↓

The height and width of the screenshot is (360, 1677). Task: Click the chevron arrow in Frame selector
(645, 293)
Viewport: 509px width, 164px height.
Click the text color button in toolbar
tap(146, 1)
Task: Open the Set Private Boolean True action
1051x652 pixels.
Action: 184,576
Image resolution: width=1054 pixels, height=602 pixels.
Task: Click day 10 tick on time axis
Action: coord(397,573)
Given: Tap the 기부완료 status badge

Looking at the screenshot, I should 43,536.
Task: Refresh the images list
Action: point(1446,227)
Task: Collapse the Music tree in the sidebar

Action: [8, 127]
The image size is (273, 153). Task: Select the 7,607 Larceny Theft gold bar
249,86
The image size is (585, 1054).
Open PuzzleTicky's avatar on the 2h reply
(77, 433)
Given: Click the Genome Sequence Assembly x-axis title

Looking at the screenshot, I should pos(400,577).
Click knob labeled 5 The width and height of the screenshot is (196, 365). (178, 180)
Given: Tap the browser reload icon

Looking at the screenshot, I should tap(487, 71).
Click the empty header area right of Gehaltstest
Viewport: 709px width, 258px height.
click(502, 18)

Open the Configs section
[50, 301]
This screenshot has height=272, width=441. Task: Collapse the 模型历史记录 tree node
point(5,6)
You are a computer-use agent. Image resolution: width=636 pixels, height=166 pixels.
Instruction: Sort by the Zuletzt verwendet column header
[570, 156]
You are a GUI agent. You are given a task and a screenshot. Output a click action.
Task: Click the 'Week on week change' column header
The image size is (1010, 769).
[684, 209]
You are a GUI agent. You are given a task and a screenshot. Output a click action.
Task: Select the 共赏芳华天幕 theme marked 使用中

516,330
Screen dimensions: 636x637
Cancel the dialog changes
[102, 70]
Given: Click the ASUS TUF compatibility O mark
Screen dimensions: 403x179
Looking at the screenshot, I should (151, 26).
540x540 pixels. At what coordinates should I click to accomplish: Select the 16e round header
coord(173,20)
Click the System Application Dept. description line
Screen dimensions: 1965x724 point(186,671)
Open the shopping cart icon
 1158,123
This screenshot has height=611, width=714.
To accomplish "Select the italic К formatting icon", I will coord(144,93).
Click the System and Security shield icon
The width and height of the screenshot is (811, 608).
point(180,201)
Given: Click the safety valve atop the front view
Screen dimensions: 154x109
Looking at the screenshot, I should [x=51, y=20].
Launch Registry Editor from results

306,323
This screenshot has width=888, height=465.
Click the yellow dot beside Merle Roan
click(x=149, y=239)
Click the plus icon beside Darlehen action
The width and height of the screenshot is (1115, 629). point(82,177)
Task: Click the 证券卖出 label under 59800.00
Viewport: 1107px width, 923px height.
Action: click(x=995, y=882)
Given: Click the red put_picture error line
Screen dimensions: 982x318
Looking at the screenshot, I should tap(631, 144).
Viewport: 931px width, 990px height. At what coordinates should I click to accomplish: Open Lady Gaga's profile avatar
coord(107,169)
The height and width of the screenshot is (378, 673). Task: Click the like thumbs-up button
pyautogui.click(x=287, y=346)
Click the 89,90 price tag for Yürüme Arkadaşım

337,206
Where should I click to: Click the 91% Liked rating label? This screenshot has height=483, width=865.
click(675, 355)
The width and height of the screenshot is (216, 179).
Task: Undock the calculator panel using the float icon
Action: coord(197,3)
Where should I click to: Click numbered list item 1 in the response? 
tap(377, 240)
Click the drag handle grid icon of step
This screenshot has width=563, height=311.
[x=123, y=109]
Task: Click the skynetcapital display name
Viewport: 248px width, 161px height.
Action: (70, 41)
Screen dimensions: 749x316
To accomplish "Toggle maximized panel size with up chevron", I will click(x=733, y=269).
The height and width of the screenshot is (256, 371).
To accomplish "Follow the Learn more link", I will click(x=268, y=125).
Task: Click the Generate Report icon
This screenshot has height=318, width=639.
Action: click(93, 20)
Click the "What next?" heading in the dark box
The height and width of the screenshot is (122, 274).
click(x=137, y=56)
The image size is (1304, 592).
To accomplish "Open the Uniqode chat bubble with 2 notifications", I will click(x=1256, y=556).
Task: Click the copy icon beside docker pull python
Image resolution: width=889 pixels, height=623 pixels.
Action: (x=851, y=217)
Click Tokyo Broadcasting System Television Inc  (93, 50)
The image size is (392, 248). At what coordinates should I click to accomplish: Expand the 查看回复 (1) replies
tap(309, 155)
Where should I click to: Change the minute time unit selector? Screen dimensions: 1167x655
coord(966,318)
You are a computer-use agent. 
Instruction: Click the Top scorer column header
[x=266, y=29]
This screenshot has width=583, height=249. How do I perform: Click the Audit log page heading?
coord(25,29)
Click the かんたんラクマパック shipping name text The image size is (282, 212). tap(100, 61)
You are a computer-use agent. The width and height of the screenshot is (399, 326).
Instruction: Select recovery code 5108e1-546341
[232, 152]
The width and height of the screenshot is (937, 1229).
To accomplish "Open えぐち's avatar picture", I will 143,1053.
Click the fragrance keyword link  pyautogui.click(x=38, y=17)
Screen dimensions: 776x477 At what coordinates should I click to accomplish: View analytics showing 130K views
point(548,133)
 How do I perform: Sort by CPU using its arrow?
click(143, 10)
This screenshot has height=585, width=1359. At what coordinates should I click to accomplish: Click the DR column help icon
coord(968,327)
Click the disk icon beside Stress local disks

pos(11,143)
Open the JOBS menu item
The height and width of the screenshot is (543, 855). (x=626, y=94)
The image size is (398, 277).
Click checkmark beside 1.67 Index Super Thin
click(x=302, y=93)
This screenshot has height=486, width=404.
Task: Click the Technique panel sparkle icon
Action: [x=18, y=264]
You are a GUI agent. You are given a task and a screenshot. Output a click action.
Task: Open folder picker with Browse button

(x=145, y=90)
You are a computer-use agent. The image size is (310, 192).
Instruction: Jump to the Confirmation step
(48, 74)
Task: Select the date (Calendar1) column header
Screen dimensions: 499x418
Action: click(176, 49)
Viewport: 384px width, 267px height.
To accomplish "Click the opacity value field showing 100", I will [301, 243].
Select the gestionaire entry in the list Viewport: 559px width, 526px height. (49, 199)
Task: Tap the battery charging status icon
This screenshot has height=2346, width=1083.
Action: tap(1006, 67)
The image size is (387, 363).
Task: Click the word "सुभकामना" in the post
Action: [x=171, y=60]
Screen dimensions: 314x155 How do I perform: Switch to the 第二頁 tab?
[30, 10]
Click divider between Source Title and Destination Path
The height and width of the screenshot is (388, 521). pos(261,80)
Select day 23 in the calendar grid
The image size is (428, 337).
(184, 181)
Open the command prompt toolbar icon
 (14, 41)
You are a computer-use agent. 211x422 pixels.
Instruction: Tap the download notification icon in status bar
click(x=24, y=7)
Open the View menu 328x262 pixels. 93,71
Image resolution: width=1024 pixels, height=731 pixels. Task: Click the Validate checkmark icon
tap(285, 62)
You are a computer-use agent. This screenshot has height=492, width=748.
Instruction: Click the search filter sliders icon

↑

INSTRUCTIONS FOR THE TASK: Would you output every entry exactly as it was written?

RESPONSE TO THIS EXERCISE:
The height and width of the screenshot is (360, 1677). Task: Click the chevron arrow in Frame selector
(645, 293)
Viewport: 509px width, 164px height.
Click the text color button in toolbar
tap(146, 1)
Task: Open the Set Private Boolean True action
1051x652 pixels.
Action: 184,576
Image resolution: width=1054 pixels, height=602 pixels.
Task: Click day 10 tick on time axis
Action: coord(397,573)
Given: Tap the 기부완료 status badge

Looking at the screenshot, I should 43,536.
Task: Refresh the images list
Action: point(1446,227)
Task: Collapse the Music tree in the sidebar

Action: [8, 127]
The image size is (273, 153). Task: Select the 7,607 Larceny Theft gold bar
249,86
The image size is (585, 1054).
Open PuzzleTicky's avatar on the 2h reply
(77, 433)
Given: Click the Genome Sequence Assembly x-axis title

Looking at the screenshot, I should pos(400,577).
Click knob labeled 5 The width and height of the screenshot is (196, 365). (178, 180)
Given: Tap the browser reload icon

Looking at the screenshot, I should tap(487, 71).
Click the empty header area right of Gehaltstest
Viewport: 709px width, 258px height.
click(502, 18)

Open the Configs section
[50, 301]
This screenshot has height=272, width=441. Task: Collapse the 模型历史记录 tree node
point(5,6)
You are a computer-use agent. Image resolution: width=636 pixels, height=166 pixels.
Instruction: Sort by the Zuletzt verwendet column header
[570, 156]
You are a GUI agent. You are given a task and a screenshot. Output a click action.
Task: Click the 'Week on week change' column header
The image size is (1010, 769).
[684, 209]
You are a GUI agent. You are given a task and a screenshot. Output a click action.
Task: Select the 共赏芳华天幕 theme marked 使用中

516,330
Screen dimensions: 636x637
Cancel the dialog changes
[102, 70]
Given: Click the ASUS TUF compatibility O mark
Screen dimensions: 403x179
Looking at the screenshot, I should (151, 26).
540x540 pixels. At what coordinates should I click to accomplish: Select the 16e round header
coord(173,20)
Click the System Application Dept. description line
Screen dimensions: 1965x724 point(186,671)
Open the shopping cart icon
 1158,123
This screenshot has height=611, width=714.
To accomplish "Select the italic К formatting icon", I will coord(144,93).
Click the System and Security shield icon
The width and height of the screenshot is (811, 608).
point(180,201)
Given: Click the safety valve atop the front view
Screen dimensions: 154x109
Looking at the screenshot, I should [x=51, y=20].
Launch Registry Editor from results

306,323
This screenshot has width=888, height=465.
Click the yellow dot beside Merle Roan
click(x=149, y=239)
Click the plus icon beside Darlehen action
The width and height of the screenshot is (1115, 629). point(82,177)
Task: Click the 证券卖出 label under 59800.00
Viewport: 1107px width, 923px height.
Action: click(x=995, y=882)
Given: Click the red put_picture error line
Screen dimensions: 982x318
Looking at the screenshot, I should tap(631, 144).
Viewport: 931px width, 990px height. At what coordinates should I click to accomplish: Open Lady Gaga's profile avatar
coord(107,169)
The height and width of the screenshot is (378, 673). Task: Click the like thumbs-up button
pyautogui.click(x=287, y=346)
Click the 89,90 price tag for Yürüme Arkadaşım

337,206
Where should I click to: Click the 91% Liked rating label? This screenshot has height=483, width=865.
click(675, 355)
The width and height of the screenshot is (216, 179).
Task: Undock the calculator panel using the float icon
Action: coord(197,3)
Where should I click to: Click numbered list item 1 in the response? 
tap(377, 240)
Click the drag handle grid icon of step
This screenshot has width=563, height=311.
[x=123, y=109]
Task: Click the skynetcapital display name
Viewport: 248px width, 161px height.
Action: (70, 41)
Screen dimensions: 749x316
To accomplish "Toggle maximized panel size with up chevron", I will click(x=733, y=269).
The height and width of the screenshot is (256, 371).
To accomplish "Follow the Learn more link", I will click(x=268, y=125).
Task: Click the Generate Report icon
This screenshot has height=318, width=639.
Action: click(93, 20)
Click the "What next?" heading in the dark box
The height and width of the screenshot is (122, 274).
click(x=137, y=56)
The image size is (1304, 592).
To accomplish "Open the Uniqode chat bubble with 2 notifications", I will click(x=1256, y=556).
Task: Click the copy icon beside docker pull python
Image resolution: width=889 pixels, height=623 pixels.
Action: (x=851, y=217)
Click Tokyo Broadcasting System Television Inc  (93, 50)
The image size is (392, 248). At what coordinates should I click to accomplish: Expand the 查看回复 (1) replies
tap(309, 155)
Where should I click to: Change the minute time unit selector? Screen dimensions: 1167x655
coord(966,318)
You are a computer-use agent. 
Instruction: Click the Top scorer column header
[x=266, y=29]
This screenshot has width=583, height=249. How do I perform: Click the Audit log page heading?
coord(25,29)
Click the かんたんラクマパック shipping name text The image size is (282, 212). tap(100, 61)
You are a computer-use agent. The width and height of the screenshot is (399, 326).
Instruction: Select recovery code 5108e1-546341
[232, 152]
The width and height of the screenshot is (937, 1229).
To accomplish "Open えぐち's avatar picture", I will 143,1053.
Click the fragrance keyword link  pyautogui.click(x=38, y=17)
Screen dimensions: 776x477 At what coordinates should I click to accomplish: View analytics showing 130K views
point(548,133)
 How do I perform: Sort by CPU using its arrow?
click(143, 10)
This screenshot has height=585, width=1359. At what coordinates should I click to accomplish: Click the DR column help icon
coord(968,327)
Click the disk icon beside Stress local disks

pos(11,143)
Open the JOBS menu item
The height and width of the screenshot is (543, 855). (x=626, y=94)
The image size is (398, 277).
Click checkmark beside 1.67 Index Super Thin
click(x=302, y=93)
This screenshot has height=486, width=404.
Task: Click the Technique panel sparkle icon
Action: [x=18, y=264]
You are a GUI agent. You are given a task and a screenshot. Output a click action.
Task: Open folder picker with Browse button

(x=145, y=90)
You are a computer-use agent. The image size is (310, 192).
Instruction: Jump to the Confirmation step
(48, 74)
Task: Select the date (Calendar1) column header
Screen dimensions: 499x418
Action: click(176, 49)
Viewport: 384px width, 267px height.
To accomplish "Click the opacity value field showing 100", I will [301, 243].
Select the gestionaire entry in the list Viewport: 559px width, 526px height. (49, 199)
Task: Tap the battery charging status icon
This screenshot has height=2346, width=1083.
Action: tap(1006, 67)
The image size is (387, 363).
Task: Click the word "सुभकामना" in the post
Action: [x=171, y=60]
Screen dimensions: 314x155 How do I perform: Switch to the 第二頁 tab?
[30, 10]
Click divider between Source Title and Destination Path
The height and width of the screenshot is (388, 521). pos(261,80)
Select day 23 in the calendar grid
The image size is (428, 337).
(184, 181)
Open the command prompt toolbar icon
 (14, 41)
You are a computer-use agent. 211x422 pixels.
Instruction: Tap the download notification icon in status bar
click(x=24, y=7)
Open the View menu 328x262 pixels. 93,71
Image resolution: width=1024 pixels, height=731 pixels. Task: Click the Validate checkmark icon
tap(285, 62)
You are a computer-use agent. This screenshot has height=492, width=748.
Instruction: Click the search filter sliders icon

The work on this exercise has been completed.